Coined by Harvard Business School professor Clayton M.Christensen, disruptive technology is described as one that displaces something already well-established and shakes up the industry with products and services that create a completely new industry.
An example: The computer displacing the typewriter.
Jio will be launching services with a new technology promising significantly faster data speeds than existing 3G services. “We believe an organic strategy could yield about 10 percent subscriber and 9 percent revenue share over 10 years,” the report said.
“While any aggressive action is likely to impact all players, Bharti is well positioned with its own 4G spectrum to ‘match’ any offer,” it said.
“Vodafone may need to scramble to accelerate their 4G network deployments but should eventually be able to follow in the higher-value metro circles; although it is lacking in spectrum in the others,” it said.
“We expect Jio’s entry to be disruptive. Having spent $13 billion on building a network, Jio needs to get to scale in order to move to cashflow positive operations,” the report said.

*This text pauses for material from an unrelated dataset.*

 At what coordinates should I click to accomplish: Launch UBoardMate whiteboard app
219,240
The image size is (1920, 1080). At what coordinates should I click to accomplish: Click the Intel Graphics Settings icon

A disruptive entry, bringing down market expectations (and pricing), as well as relaxation of spectrum trading/sharing rules, could be catalysts for greater mergers and acquisitions, the report explained.
“We expect both Bharti and Vodafone to accelerate their data propositions in response – deploying more 4G and matching Jio’s data pricing model while playing up their superior voice coverage and quality. In the long-run consolidation should result in a better market structure for the remaining scale players — Bharti, Vodafone and Jio.
“We are less optimistic regarding Idea Cellular’s ability to adapt and compete in this environment and advise investors to reduce their holdings,” it said.